The Lost Art of Listening

When people think of Rev. Dr. When you think of Martin Luther King, Jr., you might think of what he said—specifically, “I have a dream.” Those famous words come from an unforgettable speech delivered on August 28, 1963, in front of the Lincoln Memorial at the March on Washington for Jobs and Freedom was held. dr King was certainly a gifted orator rooted in the Black Church tradition, but what people sometimes overlook is that his prophetic speech had deep roots in an unseen source: the silence.

dr King organized, marched, preached and prayed. The latter is not usually discussed when we talk about his legacy, but the life and work of Dr. King show that prayerful listening leads to prophetic proclamation. He was a “drum major for justice,” but that drumbeat had a spiritual foundation.

In his book Never to Leave Us Alone, Vanderbilt University historian Lewis Baldwin examines the prayer life of Dr. King. Baldwin argues that prayer was the “secret.” [nonviolent] weapon” of the civil rights movement. dr King put in “days of silence,” and what we discover through his legacy is the interrelationship between prayer and protest. His prophetic work for justice and love was fueled by an attitude of listening.

As simple as it sounds, it can be difficult to listen to because of what theologian Howard Thurman calls the “clanging echoes of our turbulence.” Thurman, whose writing had a significant influence on King, speaks about what we are experiencing now as all voices on social media are screaming for our attention. We can hear, but that doesn’t mean we listen.

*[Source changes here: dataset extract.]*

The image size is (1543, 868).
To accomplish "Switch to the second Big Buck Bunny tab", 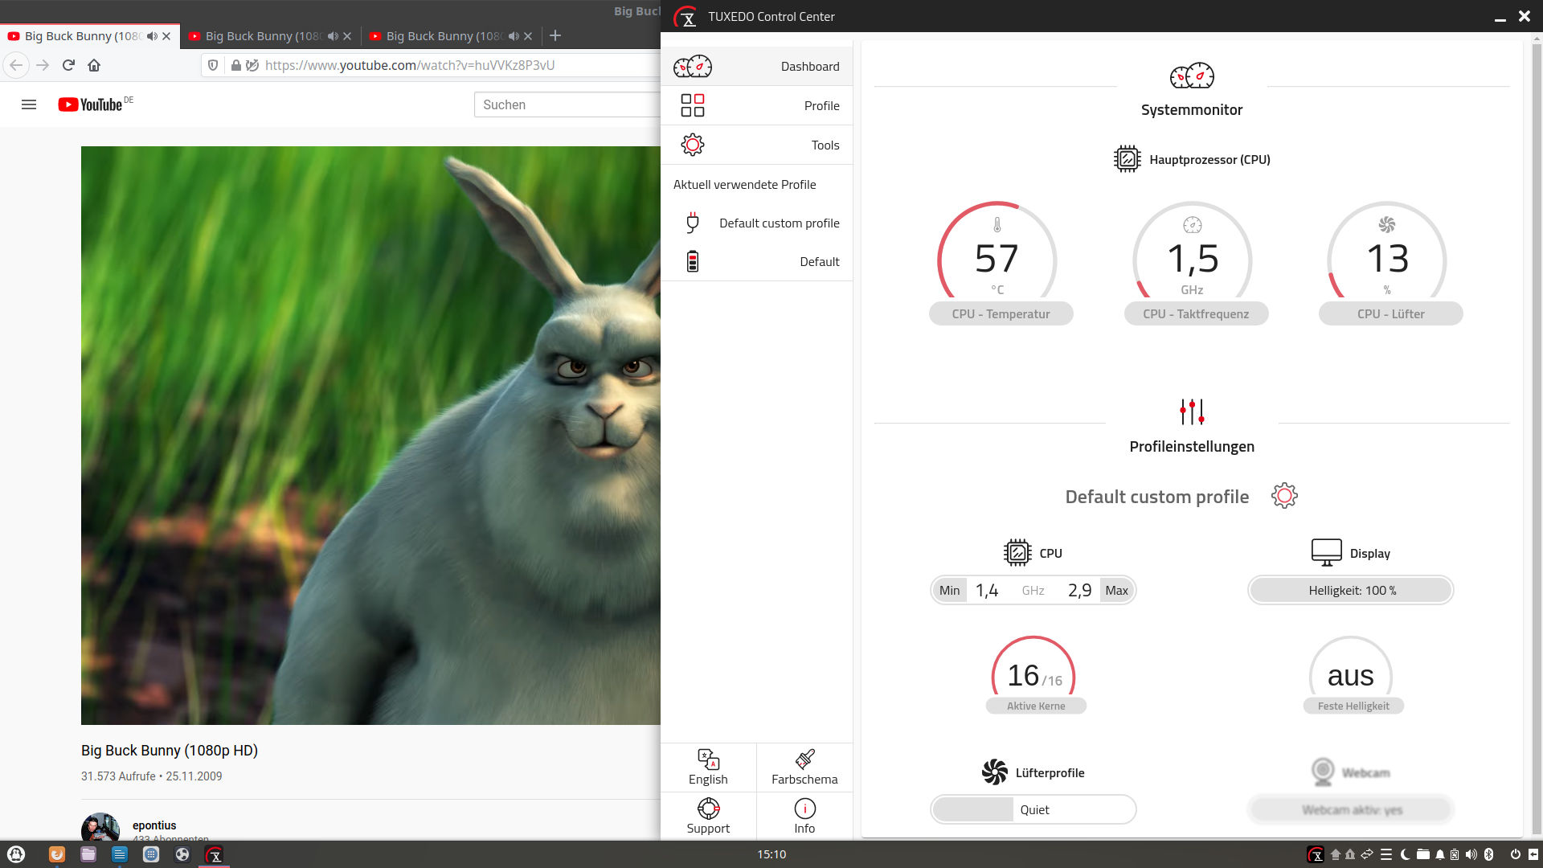I will [257, 36].
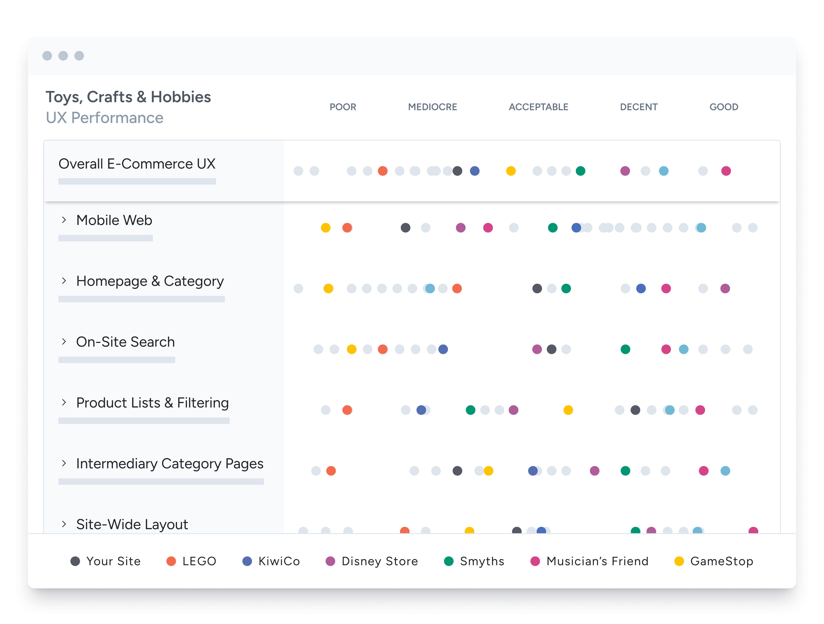Click Disney Store legend color swatch

(x=330, y=561)
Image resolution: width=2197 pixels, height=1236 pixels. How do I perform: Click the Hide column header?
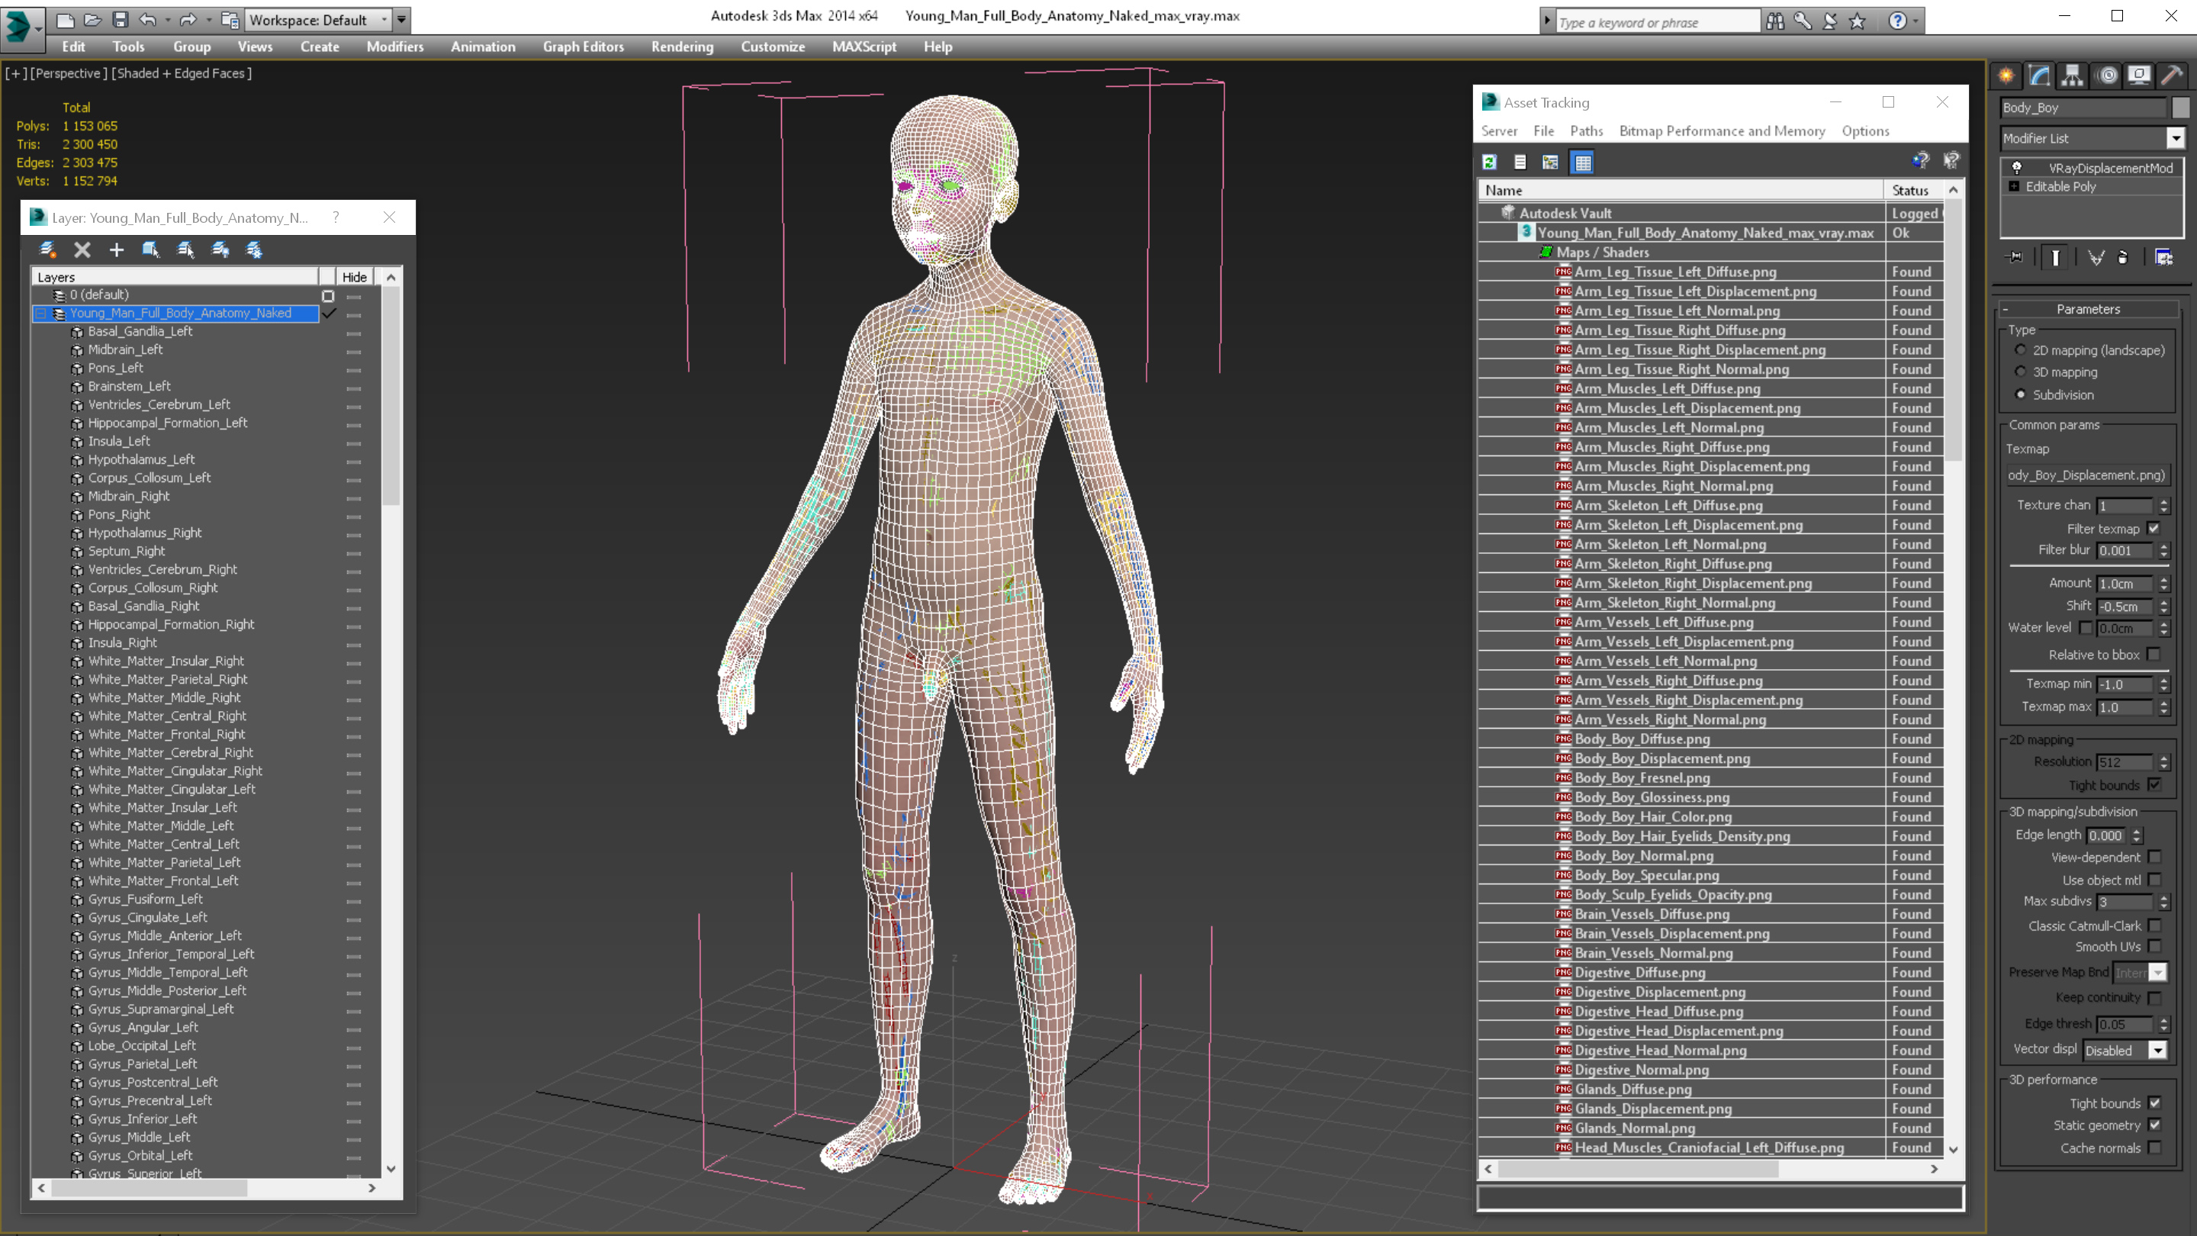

An example of this is found in the Bible in the childhood of Samuel, who would become a great prophet of ancient Israel. When Samuel was just a boy, God spoke and called his name “Samuel!” four times, but three of those times Samuel believes it is the elder priest Eli who is calling him. Only the fourth time does Samuel respond to God’s call with “Speak, for your servant is listening”. Through these words, this future prophet reveals that listening is indeed a prophet’s first task, not speaking.

Another example, closer to our own place and time, came during an unusual concert. On August 29, 1952, David Tudor took the stage at the Maverick Concert Hall near Woodstock, New York. He sat down at the piano and didn’t make a sound for four and a half minutes. He played “4’33”, a concept work by musician John Cage. Some have called it the “silent piece,” but its purpose is to get people to listen. Cage didn’t think there was such a thing as silence, because during this piece you could hear other sounds – the wind, raindrops, and people talking or walking outside. Many didn’t really like this musical experiment, including his own mother, who felt it was going too far. Expectations weren’t met, but it could also be that people just have a hard time concentrating in silence.

However, silence can be a corrective to a word-centered spirituality that believes that the number of words reveals how deep one’s spirituality is. Perhaps we need an ear-centered theology that honors listening as much as speaking, for as the Apostle Paul writes, “Faith comes by hearing.” When we listen, we show our intellectual and spiritual humility. When we listen, we show that we don’t have all the answers and need guidance.

My emphasis on listening doesn’t mean we never act, because even prophets like Samuel eventually have their say. listening creates language; prophetic words arise from silence. even dr King, speaking about the Vietnam War at Riverside Church in New York City in 1967, said there was a time to “break the silence.”

dr King shows us that silence and speech are intertwined. The roots of social and civic engagement grow through listening. As the Harlem Renaissance writer and civil rights activist James Weldon Johnson poetically put it, we should “set our ear to the wisdom post.” Or as the saying goes: A quiet tongue makes a wise head.

So speak up, but never forget to listen.

Rev Dr Luke A. Powery is Dean of Duke University Chapel. His column runs every other Monday.